Embedded finance has been in the spotlight of attention for the last years as it is becoming the game-changer for many industries and services around the fintech landscape.
Delivering embedded finance across the globe facilitated the improvement of cross-border payments both for businesses and end-customer.
Cross-border payments have always been a sector of constant change and disruption as it has been attributed mostly to international trade development.
According to Statista, the cross-border e-commerce market is expected to reach a value of 2.25 trillion U.S. dollars by the year 2026. In 2019, the cross-border online shopping sector was valued at roughly 579 billion U.S. dollars.
Initially, cross-border payments acting as an inseparable part of the globalized world, still always present a challenge for most Financial Institutions, mainly because of low speed, additional costs (FX conversion fee, transaction fees), and problematic transparency.
Additional pain points of conventional cross-border payment systems are speed and manual workload that in the era of flash transactions lingers back the whole process.
Still, international trade and globalization immensely prompted cross-border payments at the forefront of the payment industry. While traditional banks rush for innovations, fintech put their ways for smooth and seamless transactions around the globe.
Embedded fintech in this sense acts as uniting force between regulation, payment networks, and end-users and undoubtedly is pushing this development even further within the frames of regulation.
Regulation is not a friction
Traditionally, cross-border payments always encountered difficulties of regulation and localization that brought on the complexities of currency volatility, compliance, and local currency issues. The archaic payment infrastructure of traditional systems and its fragmentation makes cross-border businesses have to change their focus on regulation and requirements of a certain country resulting in lengthy timings for production.
However, with the embedded finance development that shapes the industry, cross-border payments and transfers also are easily completed on a global scale due to advanced technology propositions.
Embedded finance as technology is actively responding to the demands of flexibility and speed.
In order to better serve to expand international businesses, some embedded finance technology providers unfold the opportunities to meet the cost and burden of regulation in several regions at once. They achieve this by developing a network that delivers regulatory compliance in multiple territories, often via in-country banking networks or strategic Fintech partnerships. Differently from traditional systems, the embedded fintech providers achieve this due to constantly growing network of strategic partnerships, creating the network.
In conclusion, the customer gets a flexible platform with an integrated bunch of international transfer opportunities received from a single account infrastructure.
Modular infrastructure powers cross-border payments
New technologies bring speed and flexibility enabling more integrated and seamless transactions.
From the times of fragmented technologies and a lack of interoperability to the modular infrastructures that integrate all necessary tech features underpinned by a seamless global network connection cross-border payments get a new wave of acceleration.
For years tech companies are struggling to enable seamless and frictionless payments on a global scale to unlock business growth potential and diminish the frictions while entering new local markets.
The modularity of the most embedded service providers enhanced by real-time APIs helps to achieve payment scalability in real-time.
Real-time APIs and flexible platform architecture integrating diverse solutions coupled with global reach under one roof will help businesses and payment providers achieve payment scalability in real-time.
Open Banking is rightly considered to be the technology to simplify cross-border payments by offering APIs access to account information services (AIS) and payment initiation services (PIS), allowing apps to directly interact with bank accounts.
Open banking is a unique technology that enables third-party developers to build new applications around API. Thus, third-party payment processors get access to financial data by means of the use of application programming interfaces (APIs).
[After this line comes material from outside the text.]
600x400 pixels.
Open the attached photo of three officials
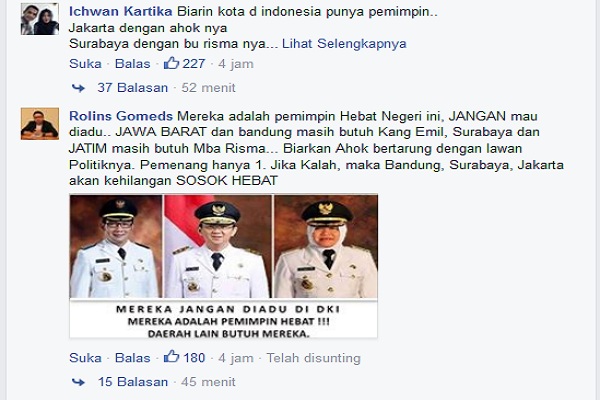coord(223,266)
Due to API, the third-party providers and financial Institutions integrate into one place different accounts and data across all different institutions. These services make it possible for more apps to directly interface with your bank account, which is where major developments in the worlds of FX and cross-border payments come in.
The use of API and open banking proved to have immense benefits for cross-border payments. Access to direct transactions between accounts across borders provided by open banking and API harnesses the power of cross-border payments.